Top of Dataset records
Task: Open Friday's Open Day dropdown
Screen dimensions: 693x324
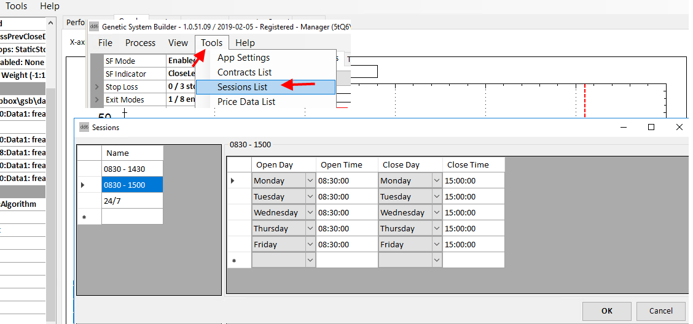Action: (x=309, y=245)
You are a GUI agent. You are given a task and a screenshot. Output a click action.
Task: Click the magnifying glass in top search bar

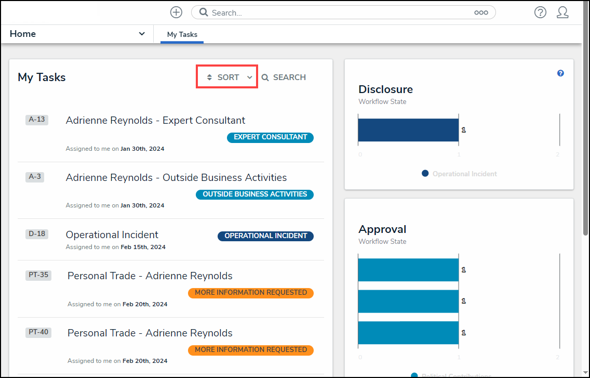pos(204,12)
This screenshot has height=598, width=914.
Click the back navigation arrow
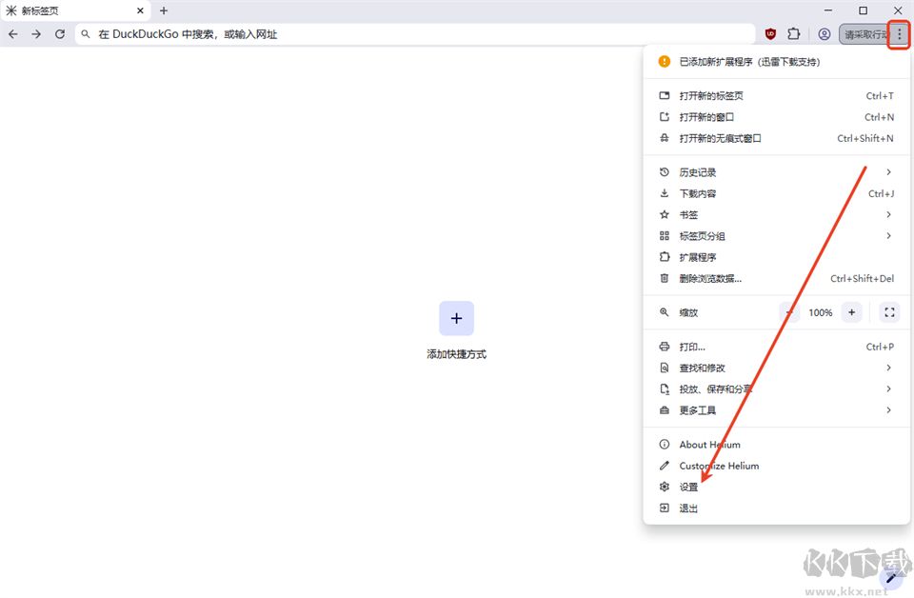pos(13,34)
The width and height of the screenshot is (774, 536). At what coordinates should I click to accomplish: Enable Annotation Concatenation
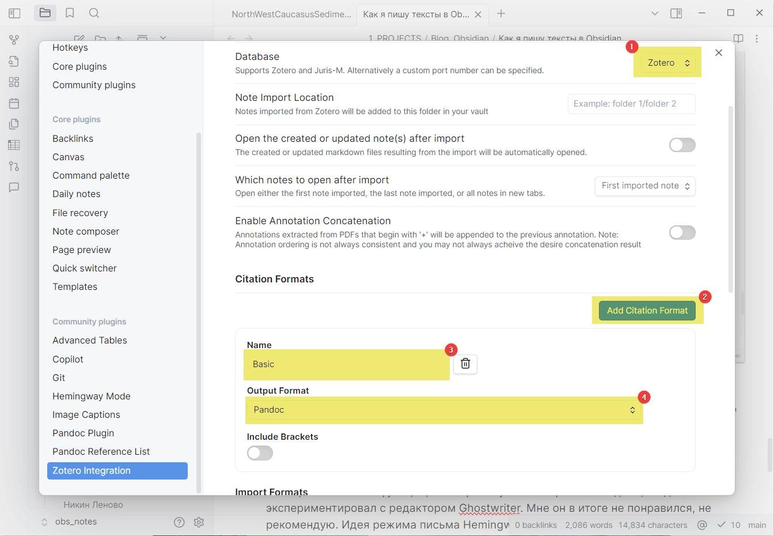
Bottom of Dataset records
- _Work task_
Please retype the records above exactly, leaving every image out.

- _Exercise result_
Task: Open Friday's Open Day dropdown
Screen dimensions: 693x324
Action: (x=309, y=245)
You are a GUI agent. You are given a task and a screenshot. Output a click action.
Task: Click the magnifying glass in top search bar

pos(204,12)
This screenshot has height=598, width=914.
Click the back navigation arrow
pos(13,34)
The width and height of the screenshot is (774, 536). At what coordinates should I click to accomplish: Enable Annotation Concatenation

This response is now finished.